INTERPRETAÇÃO DO ART. 1.723 DO CÓDIGO CIVIL EM CONFORMIDADE COM A CONSTITUIÇÃO FEDERAL (TÉCNICA DA "INTERPRETAÇÃO CONFORME"). RECONHECIMENTO DA UNIÃO HOMOAFETIVA COMO FAMÍLIA. PROCEDÊNCIA DAS AÇÕES. Ante a possibilidade de interpretação em sentido preconceituoso ou discriminatório do art. 1.723 do Código Civil, não resolúvel à luz dele próprio, faz-se necessária a utilização da técnica de "interpretação conforme à Constituição". Isso para excluir do dispositivo em causa qualquer significado que impeça o reconhecimento da união contínua, pública e duradoura entre pessoas do mesmo sexo como família. Reconhecimento que é de ser feito segundo as mesmas regras e com as mesmas consequências da união estável heteroafetiva (Anexo A - ADI 4277 e a ADPF 132).

——

__Exercícios__
**A)** Responda com base no trecho selecionado:
(i) Qual artigo do Código Civil é objeto da interpretação?
(ii) Qual técnica o texto considera necessário utilizar?
(iii) Segundo quais regras e com quais consequências deve ser feito o reconhecimento da união entre pessoas do mesmo sexo?
**B)** Liste todas as características que o trecho selecionado atribui à união entre pessoas do mesmo sexo cujo reconhecimento como família não pode ser impedido.
**C)** Devolva sem alterações a parte do trecho selecionado que começa com "INTERPRETAÇÃO DO ART." e segue até "a ADPF 132).".

__Registros do conjunto__

——

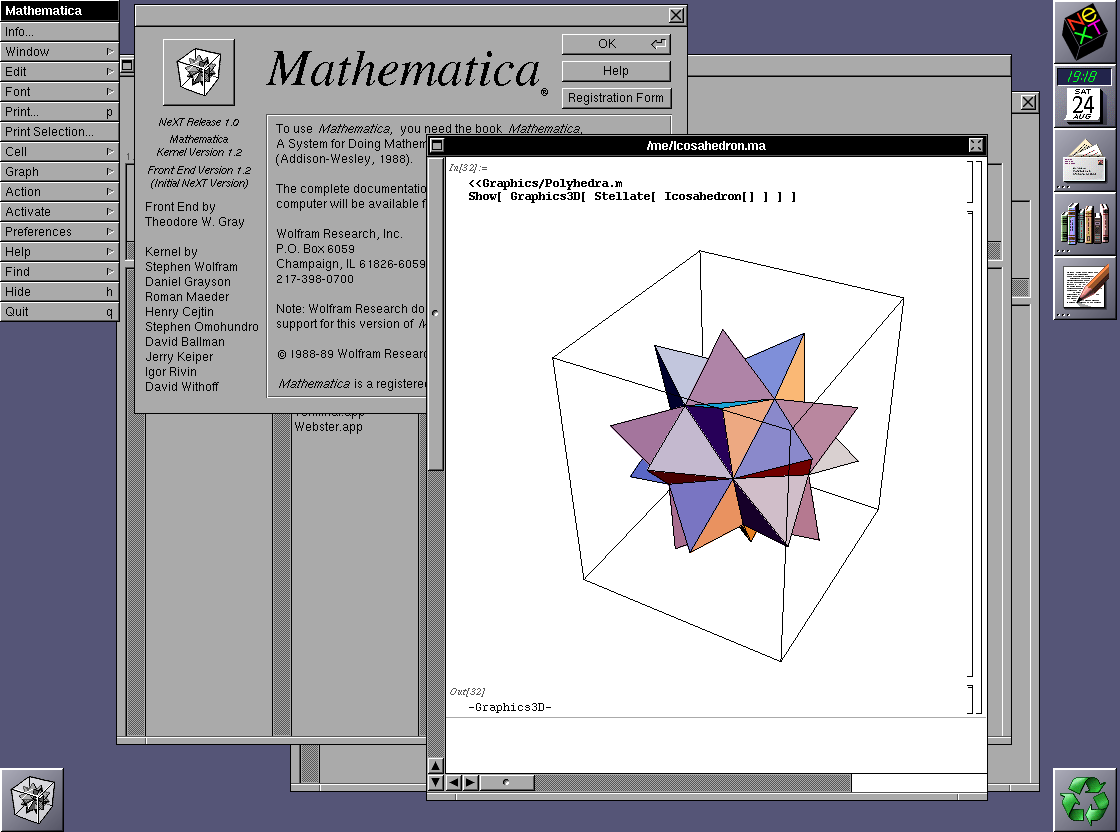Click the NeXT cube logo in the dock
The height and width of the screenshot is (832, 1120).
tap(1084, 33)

——

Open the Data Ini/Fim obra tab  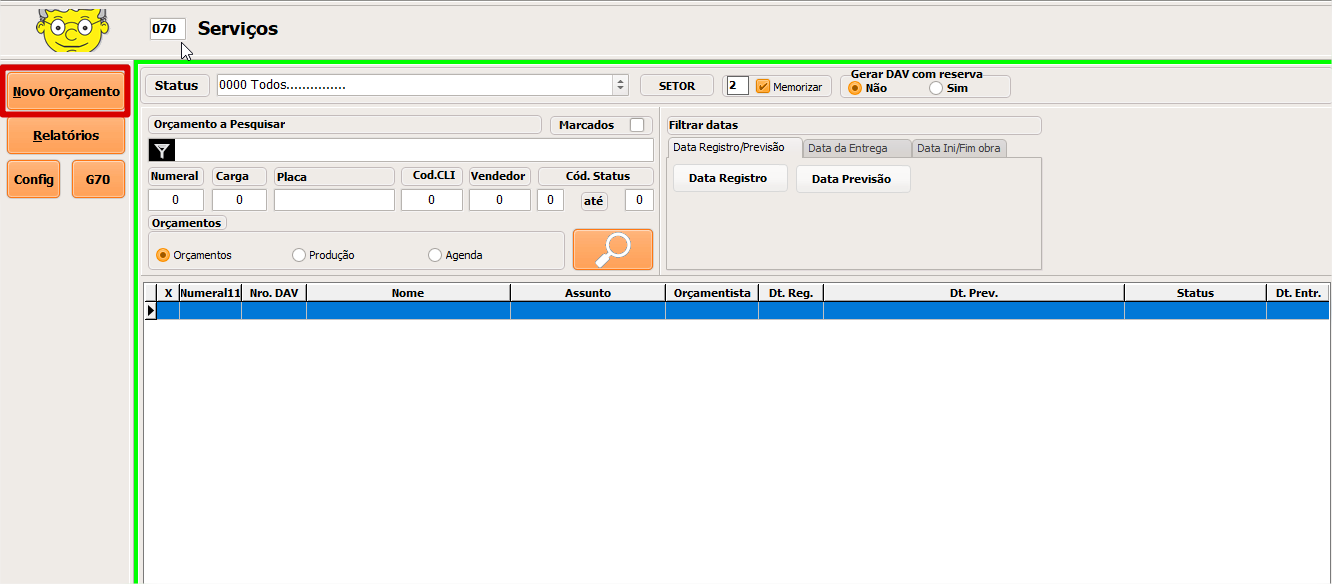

——

__Respostas escritas__
**A)**
(i) O art. 1.723 do Código Civil.
(ii) A técnica de "interpretação conforme à Constituição".
(iii) Segundo as mesmas regras e com as mesmas consequências da união estável heteroafetiva.

**B)** contínua; pública; duradoura

**C)**
INTERPRETAÇÃO DO ART. 1.723 DO CÓDIGO CIVIL EM CONFORMIDADE COM A CONSTITUIÇÃO FEDERAL (TÉCNICA DA "INTERPRETAÇÃO CONFORME"). RECONHECIMENTO DA UNIÃO HOMOAFETIVA COMO FAMÍLIA. PROCEDÊNCIA DAS AÇÕES. Ante a possibilidade de interpretação em sentido preconceituoso ou discriminatório do art. 1.723 do Código Civil, não resolúvel à luz dele próprio, faz-se necessária a utilização da técnica de "interpretação conforme à Constituição". Isso para excluir do dispositivo em causa qualquer significado que impeça o reconhecimento da união contínua, pública e duradoura entre pessoas do mesmo sexo como família. Reconhecimento que é de ser feito segundo as mesmas regras e com as mesmas consequências da união estável heteroafetiva (Anexo A - ADI 4277 e a ADPF 132).